On Thu, Feb 04, 2021 at 09:17:54PM -0800, Bakul Shah wrote:
On Feb 4, 2021, at 4:33 PM, Larry McVoy
<lm(a)mcvoy.com> wrote:
Ignoring the page cache and make their own cache has big problems.
You can mmap() ZFS files and doing so means that when a page is referenced
it is copied from the ZFS cache to the page cache. That creates a
coherency problem, I can write via the mapping and I can write via
write(2) and now you have two copies of the data that don't match,
that's pretty much OS no-no #1.
Write(2)ing to a mapped page sounds pretty dodgy. Likely to get you
in trouble in any case. Similarly read(2)ing.
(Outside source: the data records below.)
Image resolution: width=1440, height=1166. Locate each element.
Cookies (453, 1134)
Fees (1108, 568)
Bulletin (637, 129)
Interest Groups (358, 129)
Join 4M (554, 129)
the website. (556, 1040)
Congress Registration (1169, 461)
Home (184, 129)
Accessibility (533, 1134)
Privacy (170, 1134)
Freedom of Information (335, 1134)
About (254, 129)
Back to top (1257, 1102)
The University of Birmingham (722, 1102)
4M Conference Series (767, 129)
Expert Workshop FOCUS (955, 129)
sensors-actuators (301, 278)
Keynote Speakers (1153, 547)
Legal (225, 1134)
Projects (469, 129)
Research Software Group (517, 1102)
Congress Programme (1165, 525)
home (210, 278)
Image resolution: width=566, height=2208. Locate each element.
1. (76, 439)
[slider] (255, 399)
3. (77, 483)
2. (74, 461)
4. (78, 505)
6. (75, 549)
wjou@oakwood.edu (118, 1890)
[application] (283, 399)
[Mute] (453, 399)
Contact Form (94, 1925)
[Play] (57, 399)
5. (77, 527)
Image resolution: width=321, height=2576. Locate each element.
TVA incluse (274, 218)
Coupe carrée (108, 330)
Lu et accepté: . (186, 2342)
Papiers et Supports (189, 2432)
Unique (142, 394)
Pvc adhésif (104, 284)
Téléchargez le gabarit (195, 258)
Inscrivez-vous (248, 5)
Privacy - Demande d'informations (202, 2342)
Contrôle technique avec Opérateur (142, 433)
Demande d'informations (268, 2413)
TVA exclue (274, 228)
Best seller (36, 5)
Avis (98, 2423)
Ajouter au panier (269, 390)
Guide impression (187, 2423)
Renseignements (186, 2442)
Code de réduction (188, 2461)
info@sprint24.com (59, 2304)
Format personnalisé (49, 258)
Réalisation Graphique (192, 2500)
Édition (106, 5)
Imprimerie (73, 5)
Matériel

The entire point of the SunOS 4.0 VM system was that the page you
saw via mmap(2) is the exact same page you saw via read(2). It's
the page cache, it has page sized chunks of memory that cache
file,offset pairs.
There is one, and only one, copy of the truth. Doesn't matter how
you get at it, there is only one "it".
ZFS broke that contract and that was a step backwards in terms of
OS design.
Let me repeat a part of my response you cut out:
And you can keep track of mapped pages and read/write from them if
necessary even if you have a separate cache for any compressed pages.
In essence you pass the ownership of a page's data from a compressed
page cache to the mapped page. Just like in processor cache coherence
algorithms there is one source of truth: the current owner of a cached
unit (line or page or whatever). In other words, the you see via mmap(2)
will be the exact same page you will see via read(2). Not having actually
tried this I may have missed corner cases + any practical considerations
complicating things but *conceptually* this doesn't seem hard.
Warner mentions not using ZFS for its double copying. May be omething
like the above can a step in the direction of integrating the caches?
As Ron says, I too would like to hear what the authors of ZFS have to say....